Towards the 5/6-Density Conjecture of Pinwheel Scheduling

TL;DR

This paper advances understanding of the Pinwheel Scheduling problem by confirming the 5/6-Conjecture for instances with up to 12 tasks and providing a set of schedules that solve all small instances with up to 5 tasks.

Contribution

The paper introduces a novel structural approach using Pareto surfaces to efficiently analyze and solve Pinwheel Scheduling instances, confirming the conjecture for small cases.

Findings

Confirmed the 5/6-Conjecture for instances with up to 12 tasks.

Identified 23 schedules that solve all schedulable instances with up to 5 tasks.

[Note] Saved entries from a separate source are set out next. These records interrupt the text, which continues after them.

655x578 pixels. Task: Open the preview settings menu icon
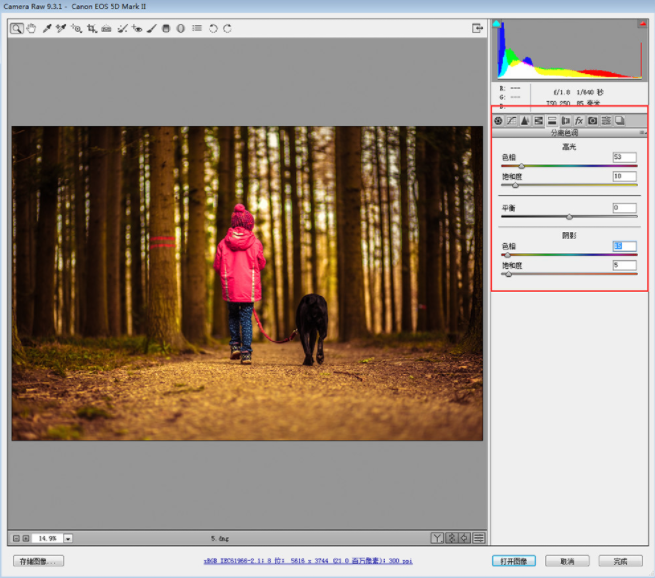coord(479,537)
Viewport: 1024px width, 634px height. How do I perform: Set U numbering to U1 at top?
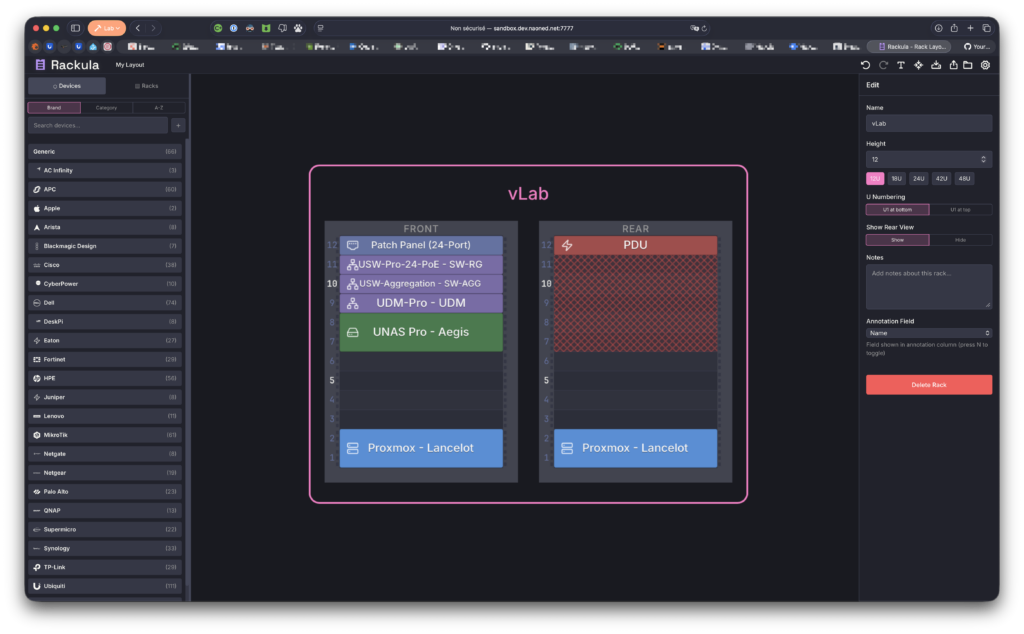(960, 209)
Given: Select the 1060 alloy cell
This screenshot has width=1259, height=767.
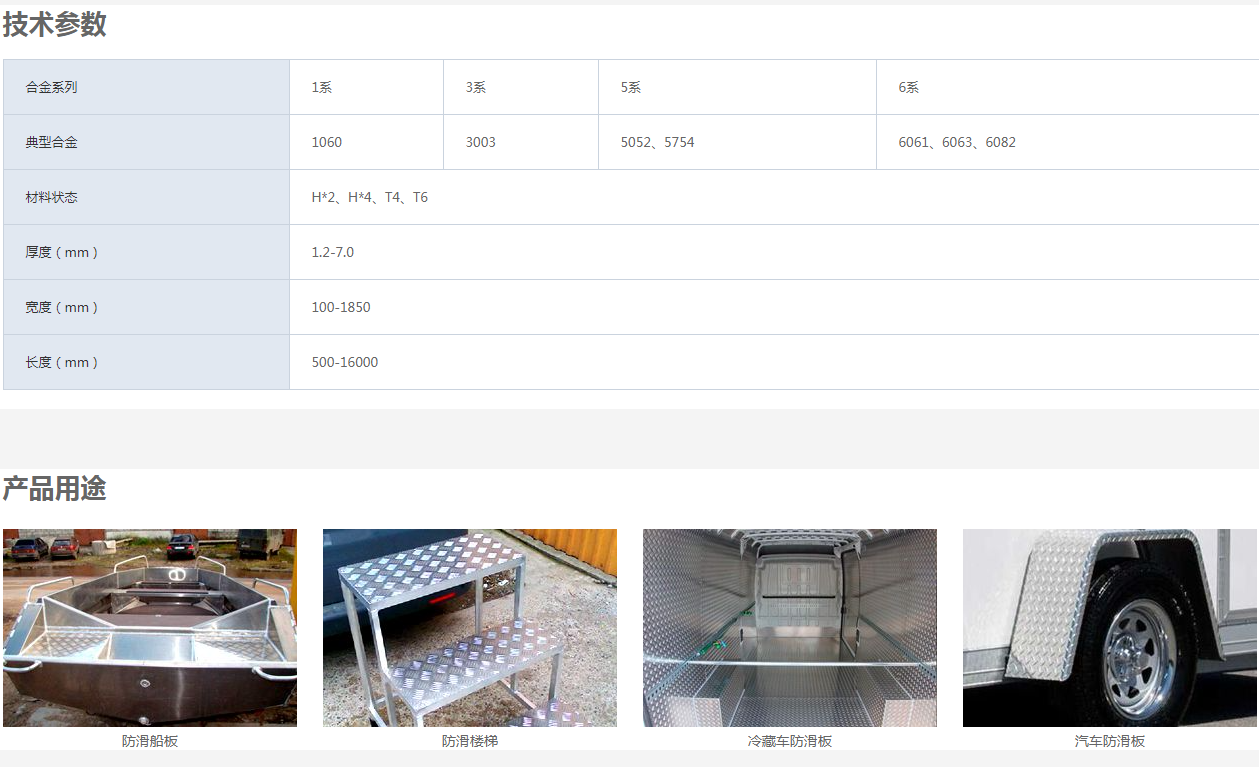Looking at the screenshot, I should (327, 142).
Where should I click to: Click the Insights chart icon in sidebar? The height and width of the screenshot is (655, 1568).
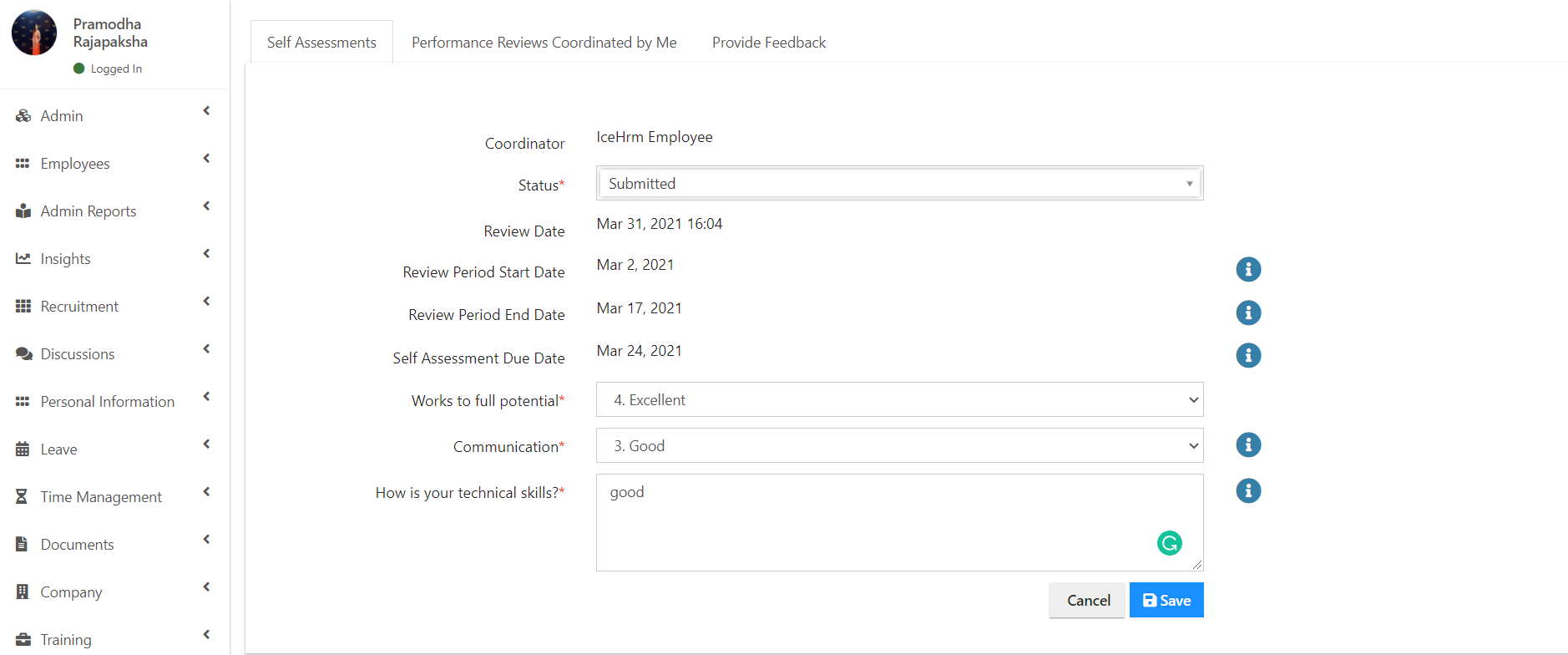[23, 259]
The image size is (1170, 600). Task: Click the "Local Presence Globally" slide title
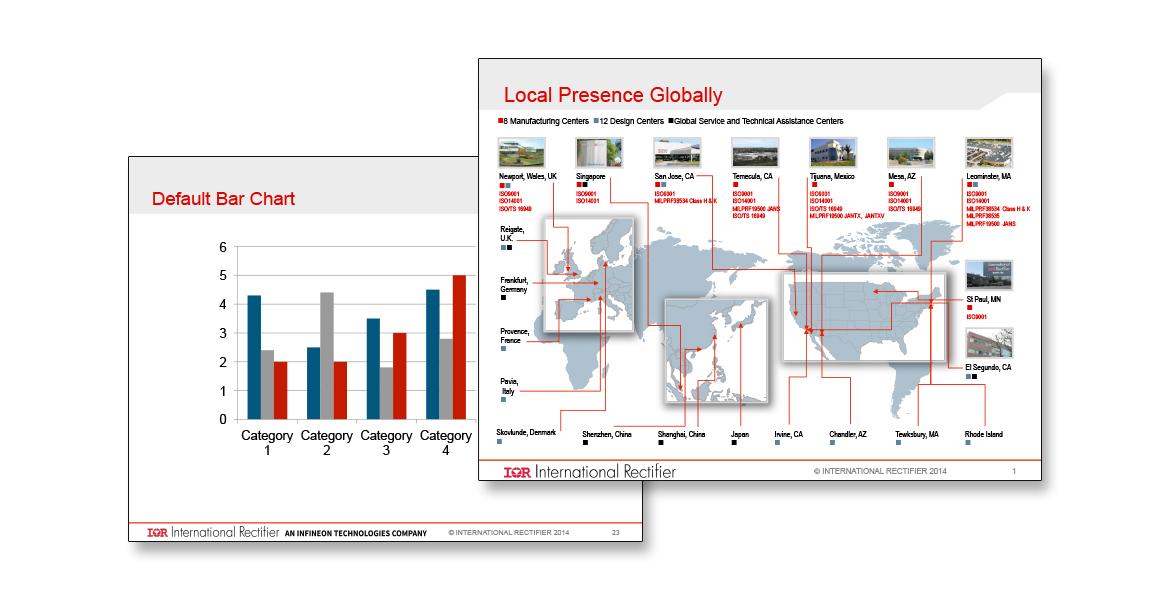[613, 96]
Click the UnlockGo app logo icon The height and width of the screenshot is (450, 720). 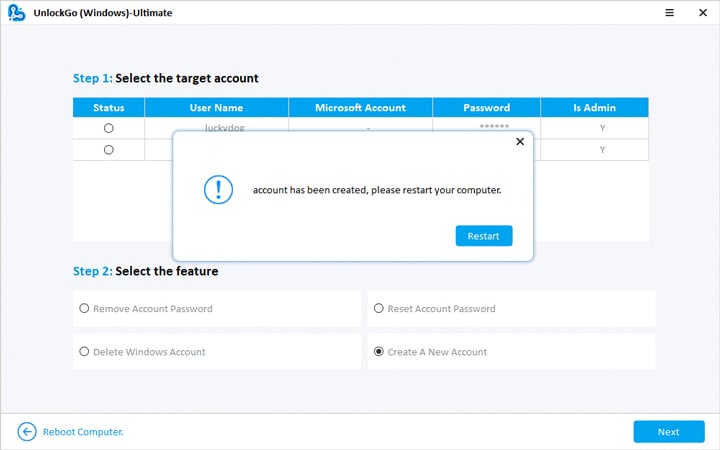tap(17, 14)
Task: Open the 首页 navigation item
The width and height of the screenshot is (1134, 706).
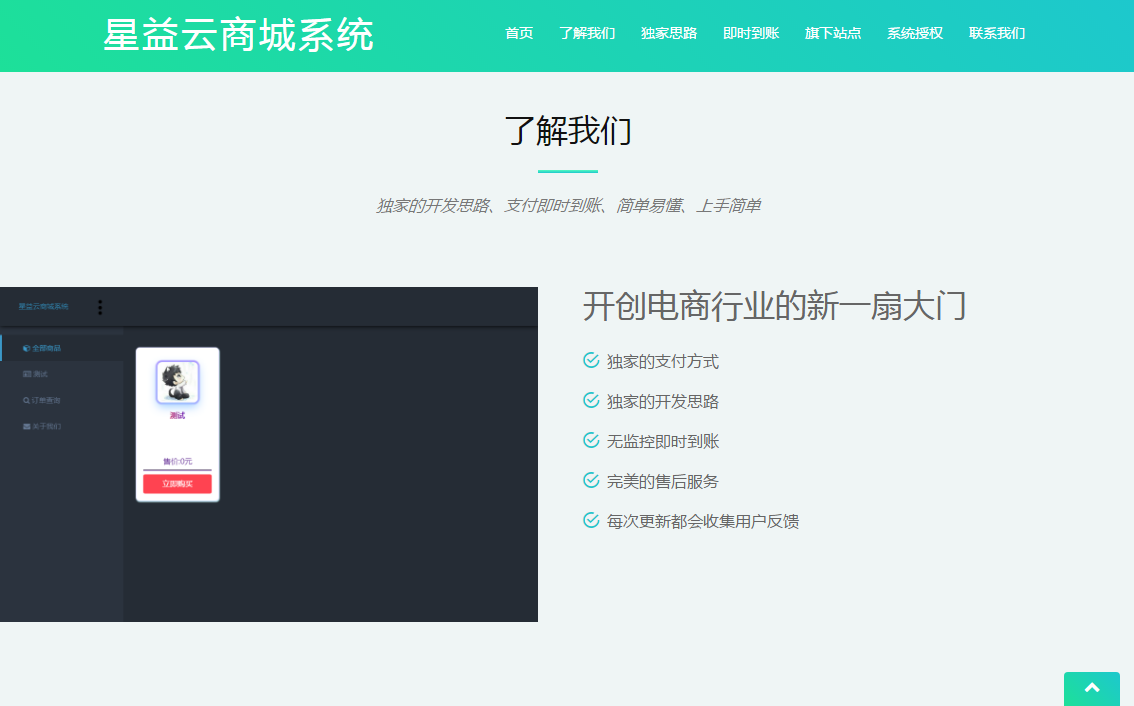Action: pos(519,32)
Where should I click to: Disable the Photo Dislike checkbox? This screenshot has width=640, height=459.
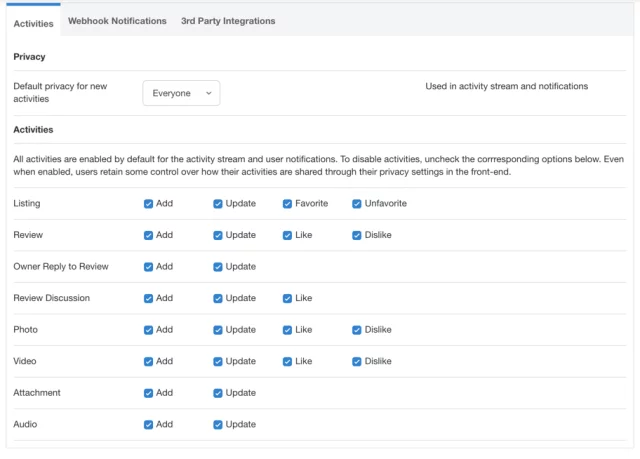[x=357, y=330]
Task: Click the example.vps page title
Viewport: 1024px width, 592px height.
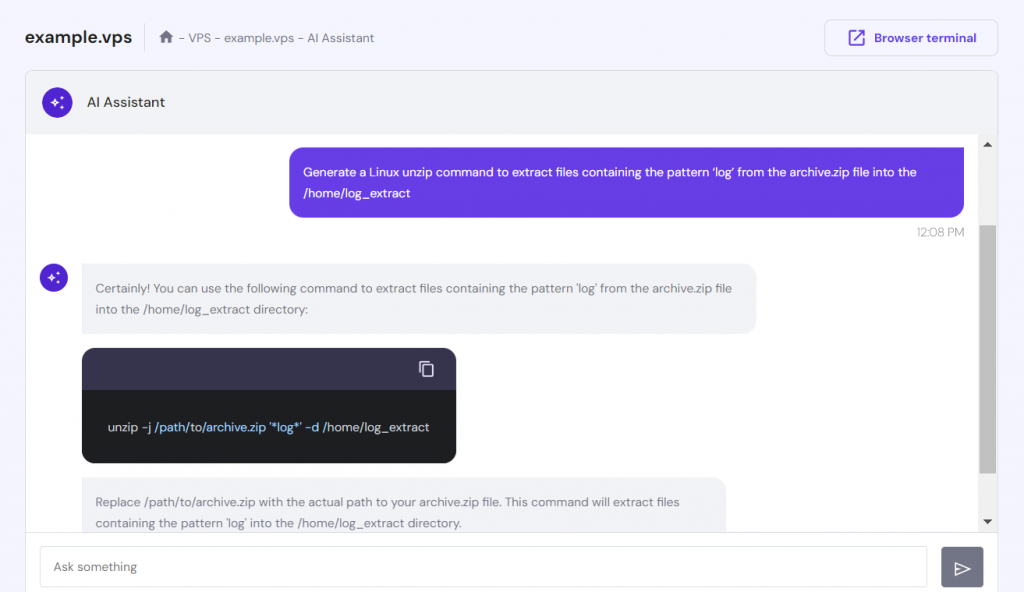Action: pyautogui.click(x=77, y=38)
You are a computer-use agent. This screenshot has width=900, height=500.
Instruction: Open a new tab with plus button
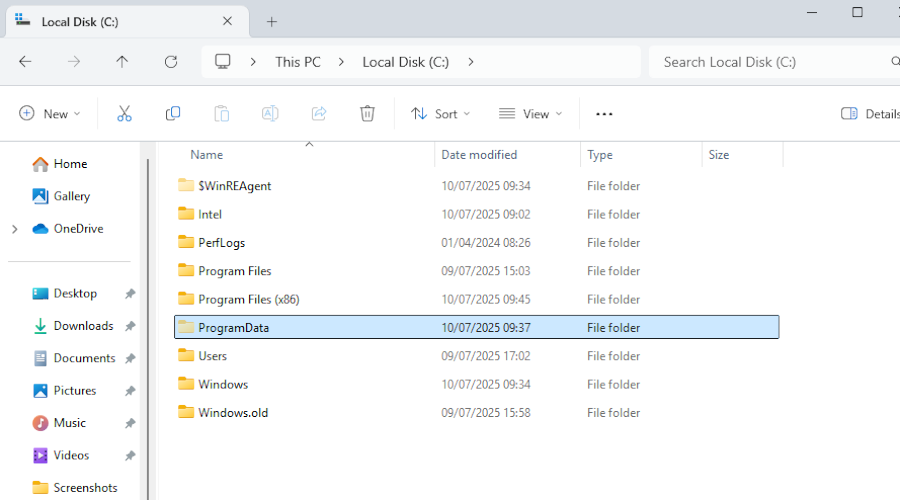[x=272, y=21]
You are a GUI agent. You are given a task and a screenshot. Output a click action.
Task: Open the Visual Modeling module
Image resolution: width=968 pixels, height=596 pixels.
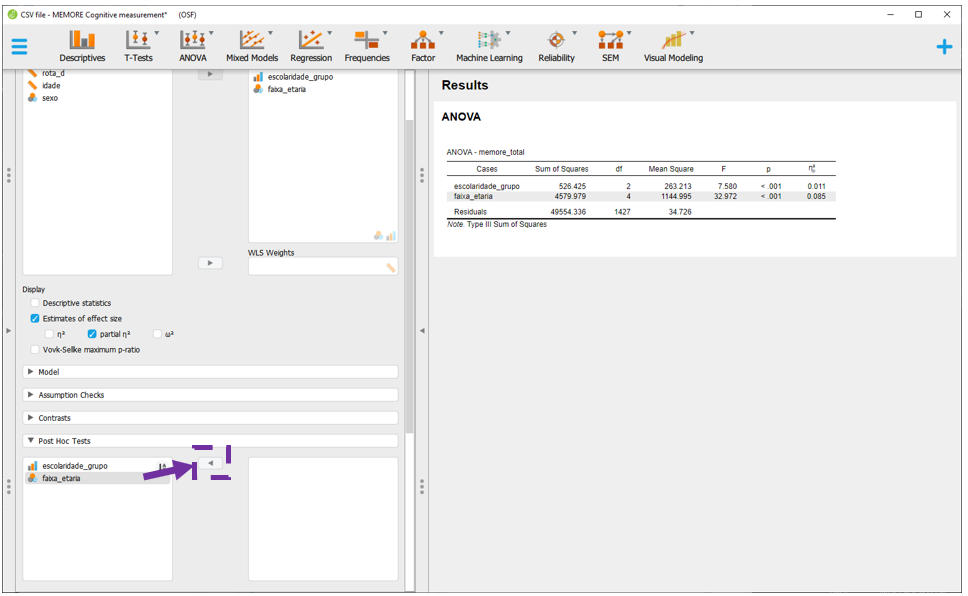pos(673,46)
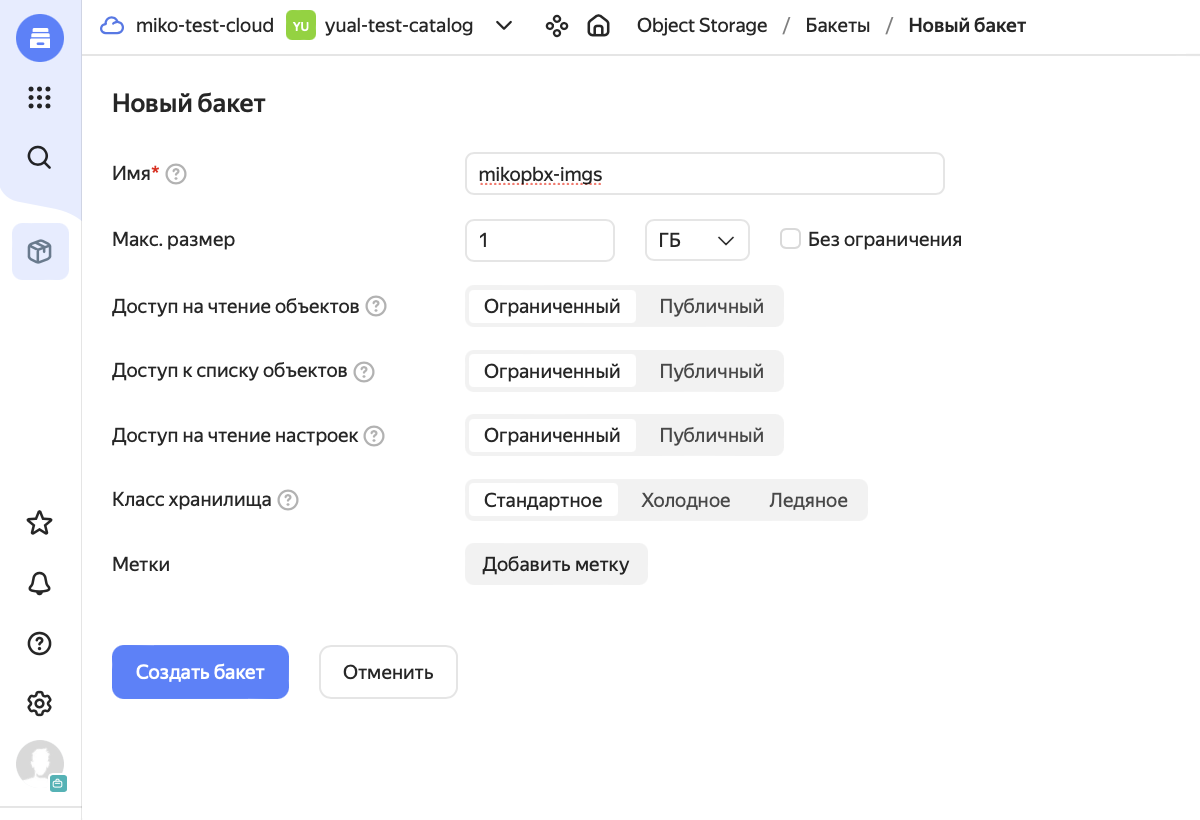Open the help question mark sidebar icon
The image size is (1200, 820).
40,643
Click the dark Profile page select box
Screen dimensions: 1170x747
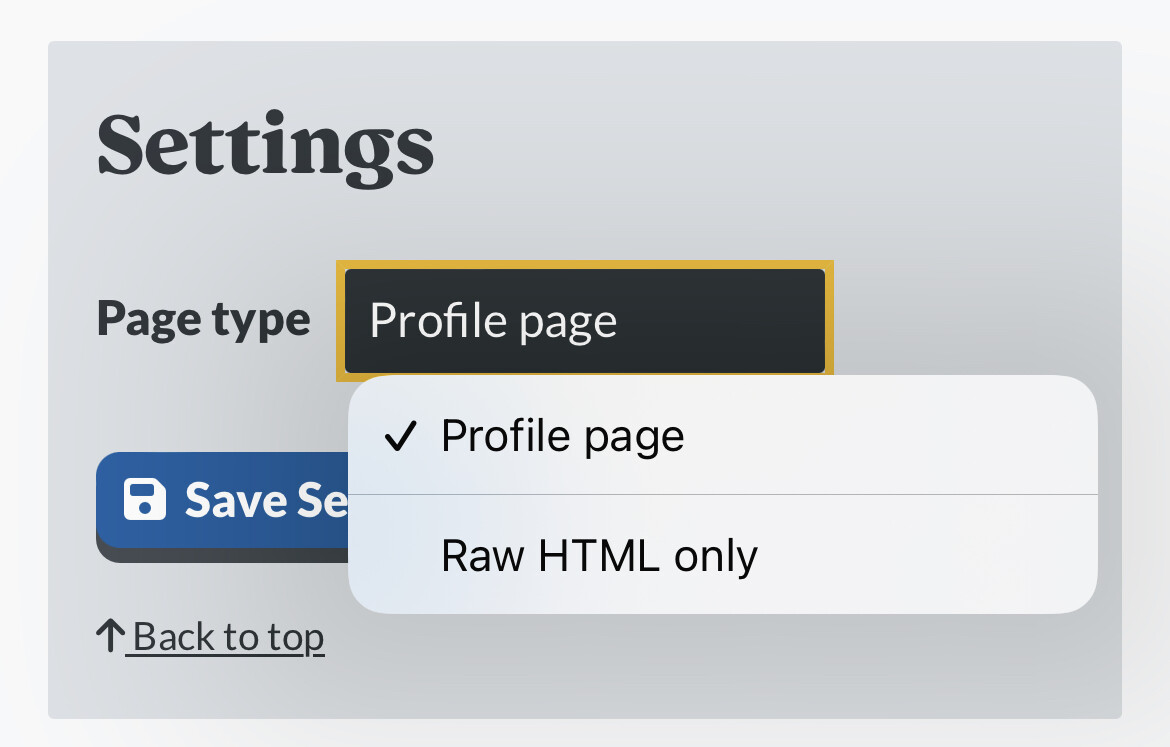(x=584, y=321)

Developed an efficient algorithm leveraging structural insights for Pareto surface computation.

Abstract

Pinwheel Scheduling aims to find a perpetual schedule for unit-length tasks on a single machine subject to given maximal time spans (a.k.a. frequencies) between any two consecutive executions of the same task. The density of a Pinwheel Scheduling instance is the sum of the inverses of these task frequencies; the 5/6-Conjecture (Chan and Chin, 1993) states that any Pinwheel Scheduling instance with density at most 5/6 is schedulable. We formalize the notion of Pareto surfaces for Pinwheel Scheduling and exploit novel structural insights to engineer an efficient algorithm for computing them. This allows us to (1) confirm the 5/6-Conjecture for all Pinwheel Scheduling instances with at most 12 tasks and (2) to prove that a given list of only 23 schedules solves all schedulable Pinwheel Scheduling instances with at most 5 tasks.